Home > Christmas At The Riverview Inn (Riverview Inn # 4)(31)

Christmas At The Riverview Inn (Riverview Inn # 4)(31)
Author: Molly O'Keefe

“Then quit.”

She laughed.

“I’m serious.”

“And do what?”

“Literally anything. You can do literally anything, Josie. Take Common Ground someplace else.”

She rolled her head across the window.

“You used to say that to me all the time,” he said. “The night of your graduation you said it, and it was like I heard you. And I believed that you believed it, but I just could never believe it myself. And if I hadn’t left this place…I might not have ever believed it.”

“You’re saying quit my job and belief will come?”

“Yep.”

“Said by the guy who doesn’t have to pay rent in Queens.”
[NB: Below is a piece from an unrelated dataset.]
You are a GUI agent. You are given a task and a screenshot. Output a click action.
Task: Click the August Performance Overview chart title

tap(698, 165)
He laughed. “True, but so is what I’m saying. Sometimes you have to let go of one thing to grab onto another.”

“It’s not that simple.”

“Yeah, it is. You just don’t want it to be.” She was silent and he glanced over to see if she was glaring at him, but she was looking out the window, chewing on her lip. A classic Josie tell that she was thinking deep thoughts.

“Hey,” he said. “Alice wants to do a Five Questions.”
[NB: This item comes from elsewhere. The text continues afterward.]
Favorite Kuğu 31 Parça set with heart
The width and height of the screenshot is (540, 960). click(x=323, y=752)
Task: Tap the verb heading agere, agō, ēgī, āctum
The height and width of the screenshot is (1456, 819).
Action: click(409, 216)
“That’s a great idea,” she said. “I’m surprised you haven’t done it yet.”

“Well, I started one yesterday but she brought up my mom and I stopped. And she said today that we could try again and she’d pretend she didn’t know me.”
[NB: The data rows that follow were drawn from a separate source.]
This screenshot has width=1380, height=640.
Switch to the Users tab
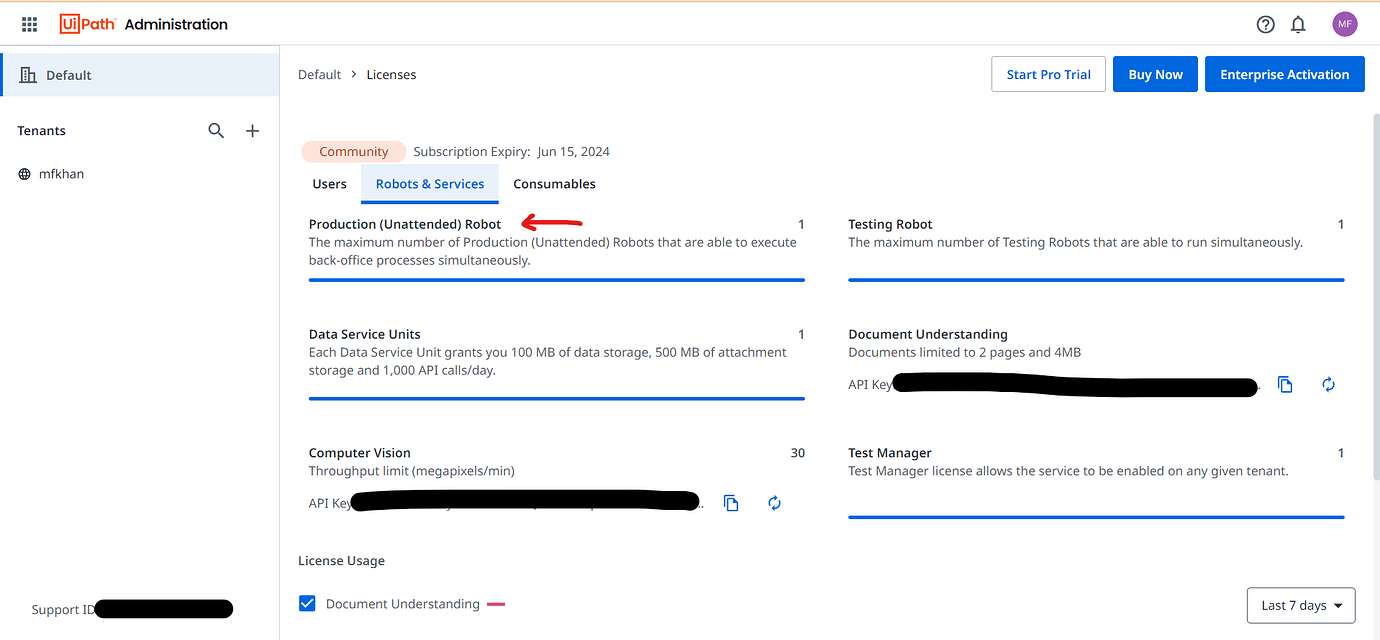pyautogui.click(x=329, y=183)
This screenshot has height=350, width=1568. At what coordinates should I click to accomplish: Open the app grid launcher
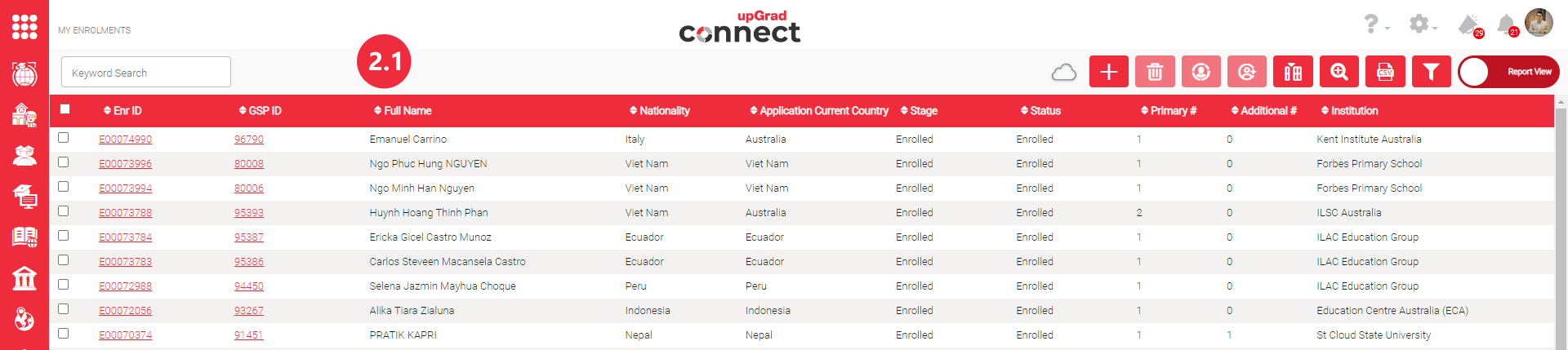24,26
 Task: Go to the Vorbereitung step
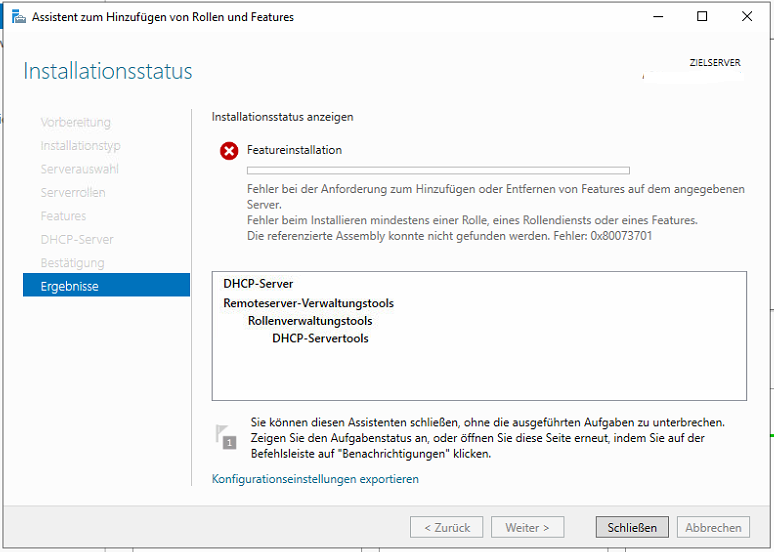pyautogui.click(x=75, y=122)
“That would be awful,” Josie said.

“For her?”

“No. Awful TV.”

“What should I do?” he asked.

“Oh, I think you know what you should do,” she said. “You should do a Five Questions with her all about your relationship. And how you came to be at the inn and what she taught you and what you learned from her. It should be a total reveal about your beginning in the kitchen.”

“No one wants to see that,” he said.

“Everyone wants to see that. And you should be peeling potatoes while you do it.”

“You make it sound easy,” he said.

“It is. You just don’t want it to be.” She smiled at him like it was nothing how coy she was being. So coy he wanted to pull this truck over and get his hands under her shirt, teach her a lesson about what happened to girls who smiled like that.

God, the things I want to do to you.

He turned from the road onto the winding driveway that led to Athens Organics and Haven House.

“Wow, it’s gotten a lot bigger,” he said as they pulled up to park in front of the farmhouse.

He had a painful déjà vu. The last time he was here had been the night of Josie’s graduation. Helen had had a fake ID and sneaked out of the house to join Josie at the parties, but then got drunk and called her mom to tell her she loved her. Classic Helen.

He felt all the years, all at once. The years he’d been here. And the years he was away.

Part of him had believed that the inn and the farm and Haven House would sort of hang in suspended animation. Unchanging. And he was glad there had been progress, of course he was glad, it was just strange not to have seen it. Not to have helped.

Yeah. That was it. There’d been a lot of changes he hadn’t been a part of.

When, for a lot of years, all he’d wanted was to help this place grow.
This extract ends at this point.